Gather each line of the items below that contains the string "Where" and copy those lines out. Matches must have the same case.

* **Record set**
____________________

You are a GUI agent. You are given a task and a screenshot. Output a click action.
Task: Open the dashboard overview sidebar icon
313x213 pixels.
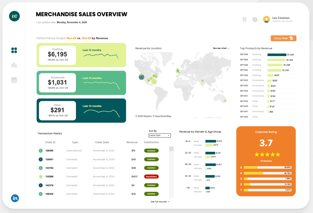point(14,50)
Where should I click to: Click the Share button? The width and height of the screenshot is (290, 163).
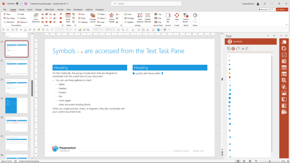click(282, 9)
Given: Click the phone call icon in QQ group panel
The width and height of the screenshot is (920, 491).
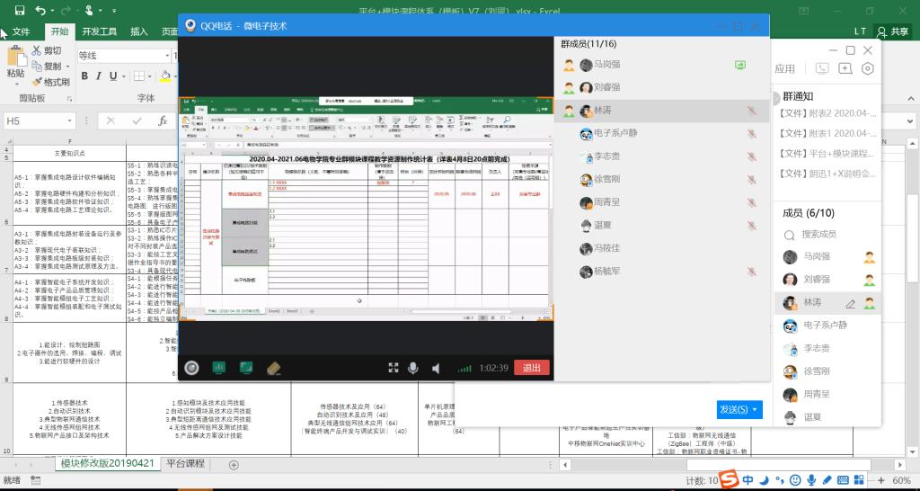Looking at the screenshot, I should pyautogui.click(x=822, y=68).
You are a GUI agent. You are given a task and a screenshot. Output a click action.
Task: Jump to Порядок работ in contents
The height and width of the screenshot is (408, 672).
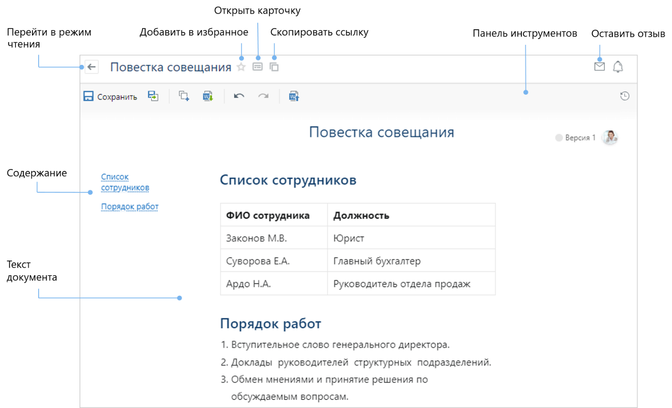coord(130,206)

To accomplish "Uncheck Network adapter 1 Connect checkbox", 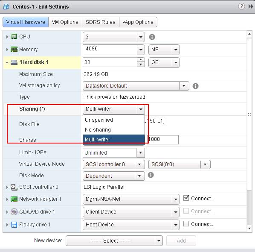I will tap(186, 198).
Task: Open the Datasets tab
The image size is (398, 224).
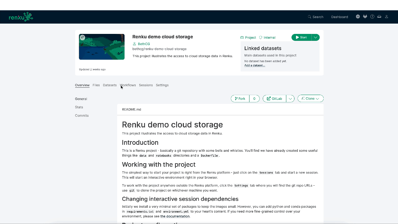Action: 109,85
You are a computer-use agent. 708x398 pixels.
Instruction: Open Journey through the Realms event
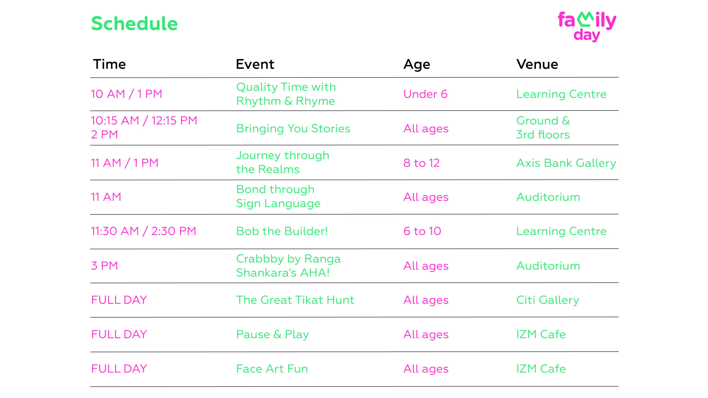282,162
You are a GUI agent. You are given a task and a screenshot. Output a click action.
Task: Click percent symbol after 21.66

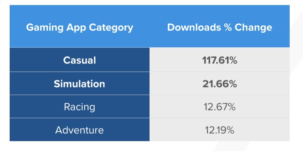pyautogui.click(x=232, y=84)
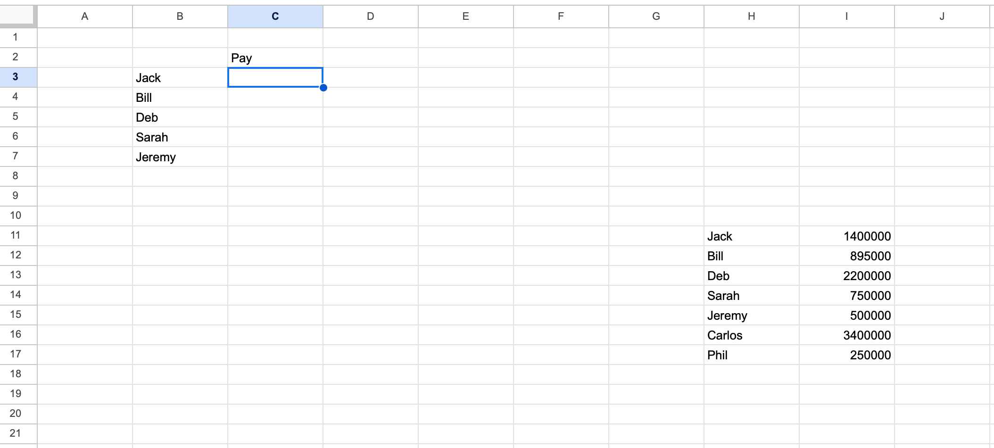Select column header A
Image resolution: width=994 pixels, height=448 pixels.
click(85, 16)
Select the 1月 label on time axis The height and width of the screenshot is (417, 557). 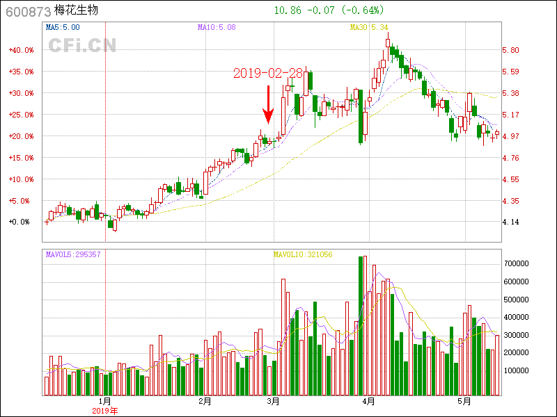pyautogui.click(x=105, y=402)
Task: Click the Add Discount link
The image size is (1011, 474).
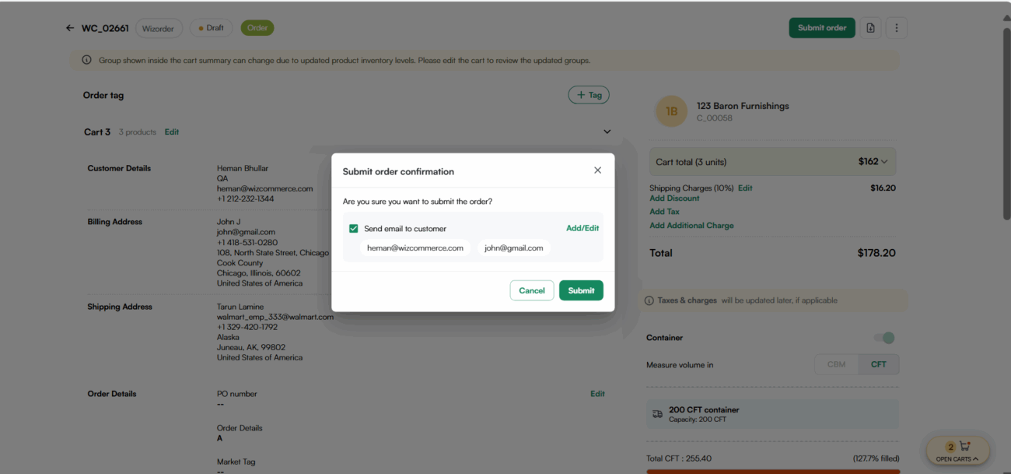Action: pos(674,198)
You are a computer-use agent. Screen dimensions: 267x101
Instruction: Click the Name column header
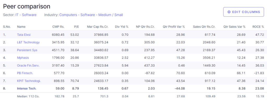click(x=21, y=27)
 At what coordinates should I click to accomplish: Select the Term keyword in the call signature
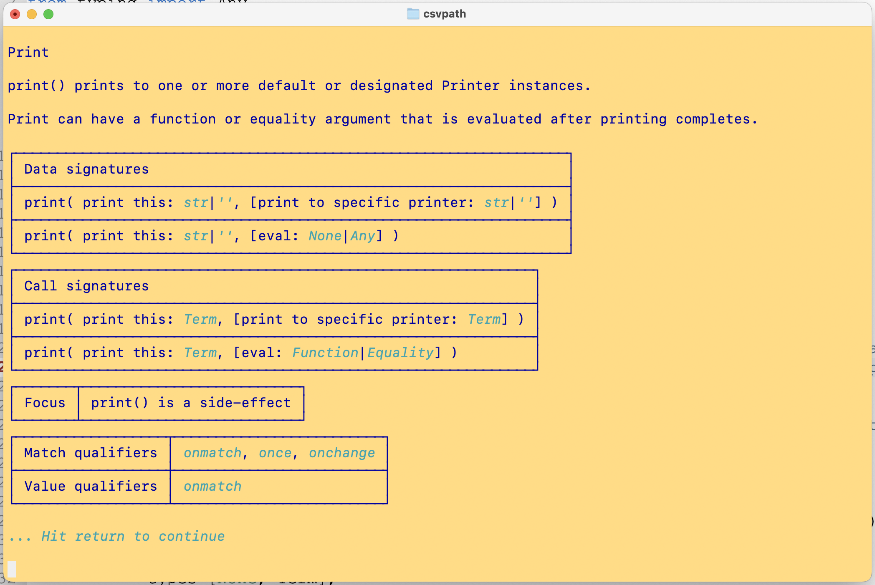pos(200,319)
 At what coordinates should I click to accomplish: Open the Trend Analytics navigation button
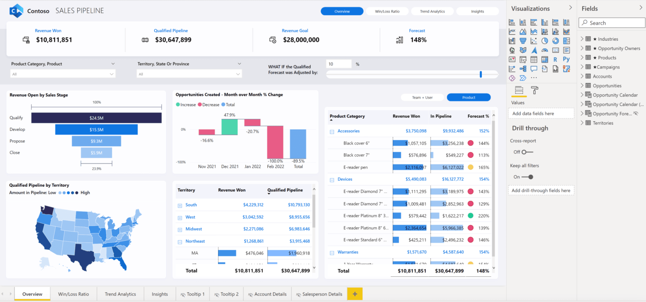point(432,11)
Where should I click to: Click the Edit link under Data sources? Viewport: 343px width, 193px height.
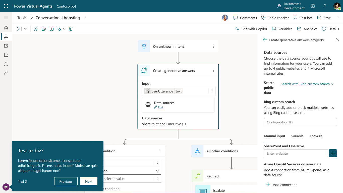point(160,107)
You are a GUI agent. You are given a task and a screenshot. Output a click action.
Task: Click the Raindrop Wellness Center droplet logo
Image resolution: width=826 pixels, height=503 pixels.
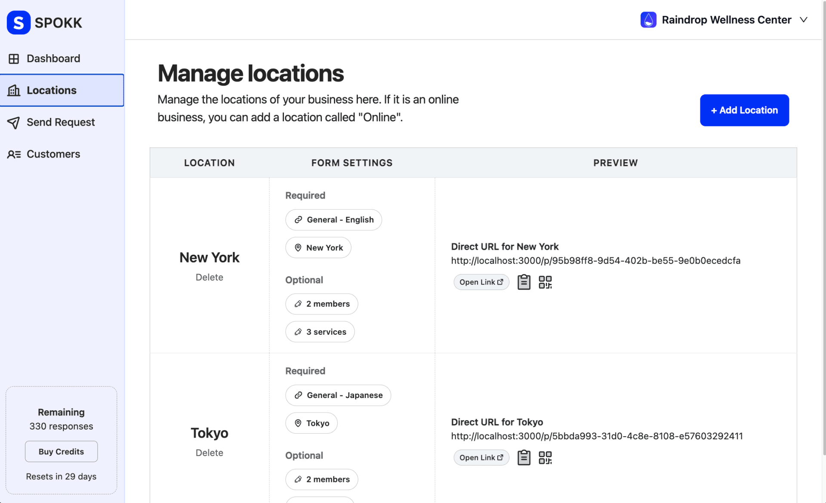point(648,20)
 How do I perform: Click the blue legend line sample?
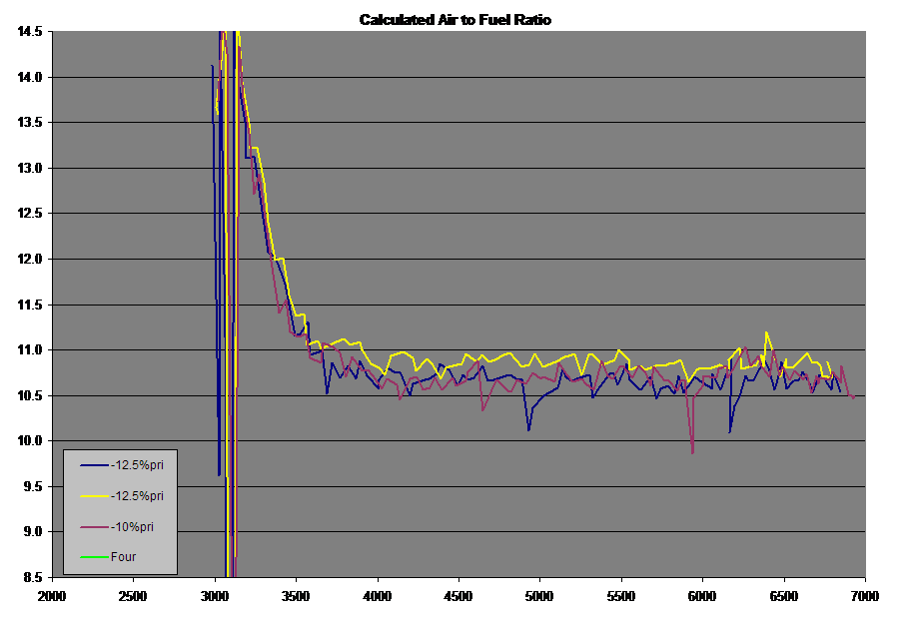(x=94, y=465)
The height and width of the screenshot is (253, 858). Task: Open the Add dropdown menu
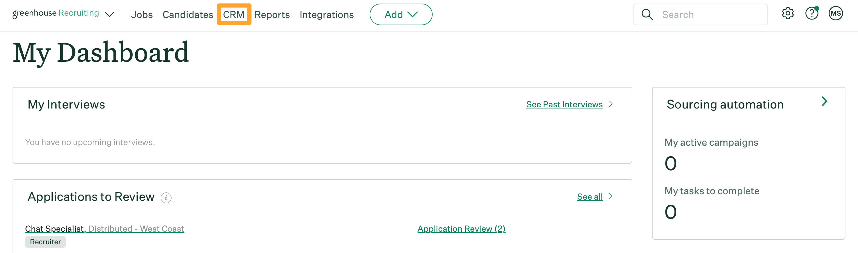401,14
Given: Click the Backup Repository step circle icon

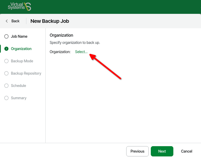Looking at the screenshot, I should point(6,73).
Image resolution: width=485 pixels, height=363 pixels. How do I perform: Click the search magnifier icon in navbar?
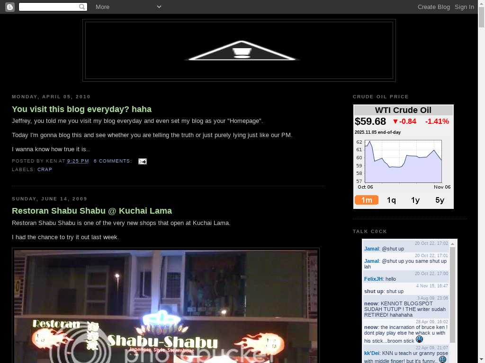82,7
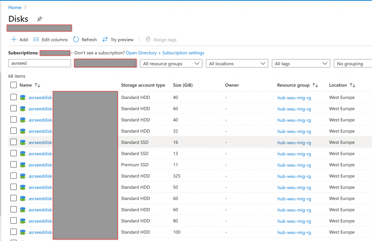The image size is (372, 241).
Task: Select the checkbox on the Standard SSD 16 GiB row
Action: coord(14,142)

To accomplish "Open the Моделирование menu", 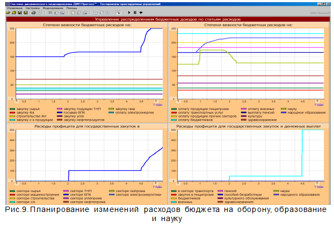I will click(x=52, y=8).
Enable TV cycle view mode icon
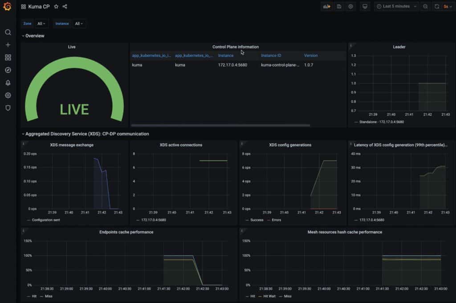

____________________

* **Written response**
Where should I click to: Click the Share button? The width and height of the screenshot is (290, 163).
Where should I click to: Click the Edit link under Data sources? Viewport: 343px width, 193px height.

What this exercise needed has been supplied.